CDMP Specialist RMD (Reference & Master Data) – Golden Rules

Figure 1. Golden = Most Accurate & Reliable

It is no use dragging your organisation through the Reference and Master Data gauntlet if you do not radically improve the quality of your data and simplify data sharing and integration.

The critical success factor to Master Data Management is keeping your data GOLDEN! If you can not achieve this level of reliability you are selling empty promises and dreams.

Figure 2. Getting to GOLDEN requires Matching and Merging/Linking

There has been lots of talk about the Golden Record, but there is a lot more to address:

  1. Defining the Trust Rules for potential System of Record data sources.

  2. Understanding the Golden Data Quality Expectations for your Golden Values (attributes)

  3. Defining the appropriate set of Record Identifiers that are required to MATCH to the correct resource

  4. Once you have matched the resource, you may need to MERGE multiple incoming records.

  5. Or you may LINK instead of merge, and then your Survivorship challenges are much more straightforward.
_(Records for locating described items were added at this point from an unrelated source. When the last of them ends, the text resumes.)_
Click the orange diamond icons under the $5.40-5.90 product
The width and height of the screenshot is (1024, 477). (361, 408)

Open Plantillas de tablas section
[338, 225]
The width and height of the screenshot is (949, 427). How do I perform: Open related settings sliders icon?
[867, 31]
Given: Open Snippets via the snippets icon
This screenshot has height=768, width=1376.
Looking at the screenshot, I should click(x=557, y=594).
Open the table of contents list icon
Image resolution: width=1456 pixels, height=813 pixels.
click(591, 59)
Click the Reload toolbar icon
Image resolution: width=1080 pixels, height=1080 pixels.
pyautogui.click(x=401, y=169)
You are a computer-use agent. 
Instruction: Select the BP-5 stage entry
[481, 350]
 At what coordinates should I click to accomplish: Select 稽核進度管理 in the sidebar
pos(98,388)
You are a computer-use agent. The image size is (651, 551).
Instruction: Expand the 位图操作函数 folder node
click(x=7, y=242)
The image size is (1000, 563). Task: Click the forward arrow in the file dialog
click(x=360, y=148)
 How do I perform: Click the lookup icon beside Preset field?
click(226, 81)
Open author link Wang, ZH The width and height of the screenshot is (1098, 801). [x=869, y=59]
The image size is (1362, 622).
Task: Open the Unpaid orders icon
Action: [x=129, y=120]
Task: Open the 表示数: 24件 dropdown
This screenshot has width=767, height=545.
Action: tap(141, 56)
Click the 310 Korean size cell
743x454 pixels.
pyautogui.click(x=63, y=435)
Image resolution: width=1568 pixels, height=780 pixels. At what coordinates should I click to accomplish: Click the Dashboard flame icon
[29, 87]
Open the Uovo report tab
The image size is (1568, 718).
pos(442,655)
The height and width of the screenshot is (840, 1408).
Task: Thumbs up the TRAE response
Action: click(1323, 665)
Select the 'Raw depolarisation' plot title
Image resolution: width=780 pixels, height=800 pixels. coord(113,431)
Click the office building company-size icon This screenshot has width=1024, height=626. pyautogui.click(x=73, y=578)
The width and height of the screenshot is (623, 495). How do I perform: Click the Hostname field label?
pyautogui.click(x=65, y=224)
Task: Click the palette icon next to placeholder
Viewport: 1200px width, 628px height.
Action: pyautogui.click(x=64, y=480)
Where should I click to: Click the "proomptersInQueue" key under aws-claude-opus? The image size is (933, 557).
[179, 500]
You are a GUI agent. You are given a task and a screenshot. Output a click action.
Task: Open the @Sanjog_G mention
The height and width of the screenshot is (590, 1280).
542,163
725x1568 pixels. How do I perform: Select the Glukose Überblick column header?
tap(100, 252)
  6. If you aim to have a unique Golden Record for each instance, you must merge your incoming Golden Values correctly.

  7. Your Survivorship rules and approach determine the correct merge process.

These seven golden principles will help you with more than just Reference and Master Data Management. It will help your Data Models, Data Quality monitoring and Data Integration & Interoperability.

Figure 3. Building a RMD Business Case requires the right motivation

Assuming that your business case has provided evidence of the challenges facing the business

and the business case has been accepted and approved by the Data Governance Steering Committee, the planning and design stages of Reference and Master Data can begin.

I enjoy this phase of evaluating the current level of trust in a data estate. It does depend on a complete Data Catalog with the appropriate metadata describing the data attributes and the business context (processes, systems, people) of how the data goes through its lifecycle. A comprehensive state reconstruction will provide with a great deal of background information about the data you need.

Figure 4. Data Quality and Trust starts at SOURCE

With the evaluation complete you can start applying the Trust Rules to determine which data sources will be appointed as System of Records (SOR). Only these SORs will be used to populate the System of Reference (Authoritative Source). Applying the Trust Rules will guide your Data Collection, Cleansing and Integration processes.

The data values will be collected and used according to the agreed Trust Rules.

Figure 5. Master Data Field Types and possible Implementation Styles

We should apply the Trust Rules to the different field types of Master Data:

  1. Identifiers

    1. Critical for Entity Resolution or Matching

    2. These fields represent the possible set of Business Keys to be used in the Master Data Resource Data Model

  2. Core

    1. The set of fields that will be used to support Business Decision-Making

  3. All

    1. All Master Data fields that could be used for Insights and Analytics

    2. These fields represent the current context for Transaction (Event) Data

 

I like to do the Trust Evaluation in an iterative manner, starting with the Identifiers, then the core and moving to all when required. All will continue to grow and develop as we add more data sources to our estate.

 

Now that we understand the SORs we can start collecting the Master Data and building the GOLDEN state that will be found in the System of Reference.

Figure 6. System Of... Terminology Clarification

The System of Reference is built according to the MDM Processing depicted below.

Figure 7. MDM Processing

During the Entity Resolution Stage, we need to decide whether or not we will merge or link. The merge, will apply Survivorship rules, to create the golden record. The Link approach, connects the records from the different source that relate to Entity Instance. Linking aims to recognise the connections between different source records.

Figure 8. Match, Merge, Link, & Survive

I personally prefer the MERGE approach as it provides a simplified accurate view of our resources. It does keep a history of original records that we used to establish the golden record for reversal purposes.

Figure 8. Rules that can be applied to complete the MERGE

The MERGE requires a well-defined set of Survivorship rules to achieve the golden record in the quickest possible time. If the rules are not able to able to complete the MERGE, the data stewards will need to make the final decision about which values win.

 

An example of applying the MDM process with MERGE is described below:

  1. Data Acquisition

Figure 9. Three different source records holding resource values located at the same address

 2. Data Cleansing

Figure 10. Address and Telephone attributes have been cleansed using Standard representations of the values

 3. Candidate Matching

Figure 11. Determine the set of Candidate Records that could be MERGED

We now face a challenge that we cannot choose which Candidate option is correct: ABC or XYZ

There is not enough information to know for sure. It may even be possible that all 3 records from the different sources represent the same resource. “john” or “jane” may have been entered incorrectly.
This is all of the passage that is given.